Data encryption: why it’s vital for migrants and their defenders

Michael Traitov – Adobe Stock

Data encryption is a process that protects the integrity and privacy of our stored digital information (on a phone or cloud) and our moving data (such as chat messages). While being crucial for the safety and privacy of our communication, and a democratic society overall, data encryption has been increasingly challenged in the name of fighting crime.

In the aftermath of the 2015 and 2016 terrorist attacks in Belgium and France, national law enforcement agencies and Europol notably pushed the EU and its member states to create so-called ‘backdoors’ to encryption that would grant access to protected devices and messages.

More recently, the European Commission proposal for a regulation to prevent and combat child sexual abuse has introduced a series of encryption-weakening measures aimed to stop the dissemination of child sexual abuse material (CSAM) online.
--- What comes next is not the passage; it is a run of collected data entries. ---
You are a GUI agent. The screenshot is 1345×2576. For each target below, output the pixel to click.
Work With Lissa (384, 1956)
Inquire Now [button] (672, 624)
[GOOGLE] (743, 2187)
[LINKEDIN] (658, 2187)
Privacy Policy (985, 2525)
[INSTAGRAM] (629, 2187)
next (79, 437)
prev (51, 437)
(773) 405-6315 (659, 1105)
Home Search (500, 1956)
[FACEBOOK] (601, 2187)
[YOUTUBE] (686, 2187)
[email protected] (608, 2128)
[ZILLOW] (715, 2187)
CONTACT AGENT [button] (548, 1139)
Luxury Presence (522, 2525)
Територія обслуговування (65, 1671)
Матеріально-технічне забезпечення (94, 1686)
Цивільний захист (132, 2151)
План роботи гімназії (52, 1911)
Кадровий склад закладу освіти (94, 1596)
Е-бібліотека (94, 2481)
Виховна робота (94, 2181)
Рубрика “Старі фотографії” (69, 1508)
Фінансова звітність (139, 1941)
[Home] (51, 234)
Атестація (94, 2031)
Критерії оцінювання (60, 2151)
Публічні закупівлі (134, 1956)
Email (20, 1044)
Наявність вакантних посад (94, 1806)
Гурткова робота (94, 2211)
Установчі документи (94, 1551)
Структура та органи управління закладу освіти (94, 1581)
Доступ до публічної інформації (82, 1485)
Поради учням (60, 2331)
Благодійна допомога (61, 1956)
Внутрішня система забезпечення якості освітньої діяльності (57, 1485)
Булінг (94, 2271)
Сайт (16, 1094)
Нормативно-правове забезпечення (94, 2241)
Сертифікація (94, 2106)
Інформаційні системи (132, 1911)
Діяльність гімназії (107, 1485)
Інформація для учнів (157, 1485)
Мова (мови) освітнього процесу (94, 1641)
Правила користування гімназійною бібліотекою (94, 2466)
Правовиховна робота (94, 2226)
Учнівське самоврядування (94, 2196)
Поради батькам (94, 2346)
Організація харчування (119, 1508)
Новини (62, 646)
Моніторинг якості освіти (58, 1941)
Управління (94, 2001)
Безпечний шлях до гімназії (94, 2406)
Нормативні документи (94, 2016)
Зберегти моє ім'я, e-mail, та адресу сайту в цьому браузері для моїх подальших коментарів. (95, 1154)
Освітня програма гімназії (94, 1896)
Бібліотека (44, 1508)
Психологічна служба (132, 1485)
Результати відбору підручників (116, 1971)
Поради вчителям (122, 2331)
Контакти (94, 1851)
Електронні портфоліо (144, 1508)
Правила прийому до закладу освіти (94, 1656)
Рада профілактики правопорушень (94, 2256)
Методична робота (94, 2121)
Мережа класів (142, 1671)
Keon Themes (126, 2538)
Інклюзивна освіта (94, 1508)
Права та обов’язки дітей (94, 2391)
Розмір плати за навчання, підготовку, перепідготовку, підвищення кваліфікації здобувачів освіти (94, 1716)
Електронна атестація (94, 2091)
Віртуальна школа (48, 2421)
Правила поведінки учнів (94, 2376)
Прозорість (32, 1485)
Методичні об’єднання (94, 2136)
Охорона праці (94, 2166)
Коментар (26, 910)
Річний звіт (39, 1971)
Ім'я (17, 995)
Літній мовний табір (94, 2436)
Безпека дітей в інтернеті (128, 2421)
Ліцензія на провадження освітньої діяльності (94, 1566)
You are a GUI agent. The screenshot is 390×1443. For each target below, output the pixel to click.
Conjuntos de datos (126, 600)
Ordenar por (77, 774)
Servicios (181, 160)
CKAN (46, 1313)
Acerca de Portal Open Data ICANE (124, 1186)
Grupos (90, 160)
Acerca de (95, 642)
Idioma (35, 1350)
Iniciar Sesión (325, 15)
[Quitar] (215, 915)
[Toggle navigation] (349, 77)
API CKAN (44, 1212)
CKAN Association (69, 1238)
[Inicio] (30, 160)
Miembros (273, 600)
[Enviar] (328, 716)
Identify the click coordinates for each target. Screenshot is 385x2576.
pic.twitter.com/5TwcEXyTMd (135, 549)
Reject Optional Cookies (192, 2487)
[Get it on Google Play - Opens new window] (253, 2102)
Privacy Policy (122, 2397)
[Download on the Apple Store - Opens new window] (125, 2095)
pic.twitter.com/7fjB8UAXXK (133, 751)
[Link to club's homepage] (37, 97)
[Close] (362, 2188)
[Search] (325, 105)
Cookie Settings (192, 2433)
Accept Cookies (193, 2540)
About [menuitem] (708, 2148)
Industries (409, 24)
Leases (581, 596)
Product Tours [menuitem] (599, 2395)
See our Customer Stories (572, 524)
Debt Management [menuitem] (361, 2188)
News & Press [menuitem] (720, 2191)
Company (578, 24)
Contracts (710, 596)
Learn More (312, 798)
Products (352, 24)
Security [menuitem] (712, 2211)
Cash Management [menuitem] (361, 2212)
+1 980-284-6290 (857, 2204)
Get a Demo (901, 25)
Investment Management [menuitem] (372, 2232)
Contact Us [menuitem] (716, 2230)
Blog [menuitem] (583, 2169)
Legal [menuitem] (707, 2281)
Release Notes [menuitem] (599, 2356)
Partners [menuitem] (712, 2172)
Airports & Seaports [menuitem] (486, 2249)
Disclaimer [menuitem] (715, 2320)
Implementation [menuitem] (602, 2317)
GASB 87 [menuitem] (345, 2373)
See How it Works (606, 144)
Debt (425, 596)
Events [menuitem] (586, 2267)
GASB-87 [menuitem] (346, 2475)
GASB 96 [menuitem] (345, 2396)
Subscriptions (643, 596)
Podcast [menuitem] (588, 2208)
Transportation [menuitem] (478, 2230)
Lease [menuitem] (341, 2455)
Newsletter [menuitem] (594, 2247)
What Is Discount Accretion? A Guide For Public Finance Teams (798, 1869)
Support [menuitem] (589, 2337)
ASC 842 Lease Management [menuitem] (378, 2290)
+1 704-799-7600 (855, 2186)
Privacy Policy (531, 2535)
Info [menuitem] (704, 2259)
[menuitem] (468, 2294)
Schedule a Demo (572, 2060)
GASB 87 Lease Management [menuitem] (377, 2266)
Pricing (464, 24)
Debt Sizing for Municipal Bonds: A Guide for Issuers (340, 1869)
As it stands, measures likely to be put into place if the proposal becomes law include ‘client-side scanning’, a technology that allows digital platforms and law enforcement to check messages against a database for ‘censurable’ content, before they are encrypted and sent.

‘Backdoors’ such as ‘client-side scanning’ make it possible for state and non-state actors – inside and outside the EU’s borders – to access our data en masse. As security technologist and Harvard Lecturer Bruce Schneier has noted, data encryption is a tool “uniquely suited to protect against bulk surveillance”. The prospect of potential mass surveillance of our online activities is especially worrying for marginalised and racialised groups, who are already disproportionately targeted by data-driven policing and surveillance in Europe, and for whom it is more difficult to claim the data protection rights they are entitled to. In many situations, these groups depend on encrypted digital communications services to keep themselves and others virtually as well as physically safe.

It is crucial that child protection is addressed at the European level. However, there are some issues that arise concerning the proposed Commission measures concerning CSAM online. There may be potential unintended harms against survivors of child abuse who rely on confidential communications to find help and report their abuse. These legislative changes may furthermore undermine encryption, and consequently online safety, in Europe and beyond, with devastating consequences for the work of human and migrant rights defenders.

Advocates have also challenged the idea that the intended measures will work at all, given the likelihood that perpetrators will switch to more ‘obscure’ platforms and the high error rates associated with detection measures, which mean law enforcement authorities investigating online child sexual abuse will have to devote limited resources to sift through mountains of potentially incorrectly flagged messages.

Chat services may keep asylum seekers’ sensitive communications with their lawyers private, and migrants’ contact with family and friends abroad, who are living under repressive regimes, safe. Customised apps allow survivors of gender-based violence, LGBTQI+ and undocumented people to access remote support services and (mental) health care without facing stigma or risking detention and deportation. Encrypted devices and clouds can protect migrants’ data when their phones are seized by border police upon entering the EU. They also ensure the integrity of digital evidence of abuse, if ever used in court by survivors of violence.

Those who defend the rights of vulnerable individuals, and journalists who expose the injustices they face, also depend on encryption technology to do their work. As humanitarian assistance to migrants and acts of solidarity across Europe are increasingly met with suspicion and criminalisation by European governments, human rights defenders use encryption to keep evidence of rights abuses safely stored, and communications with victims private. Activists with large social media followings also employ encrypted authentication to protect their accounts from being compromised by attacks. Journalists rely on encryption to safely connect with and protect their sources.

Online safety is crucial for a democratic society. It is also vital for marginalised people and those, like journalists and human rights defenders, working in spaces where the ability to denounce rights violations is already curtailed. Data encryption is a fundamental element of a safe online environment and should not be sacrificed in favour of “tough-on-crime” responses to societal issues that require holistic, victim-centred approaches.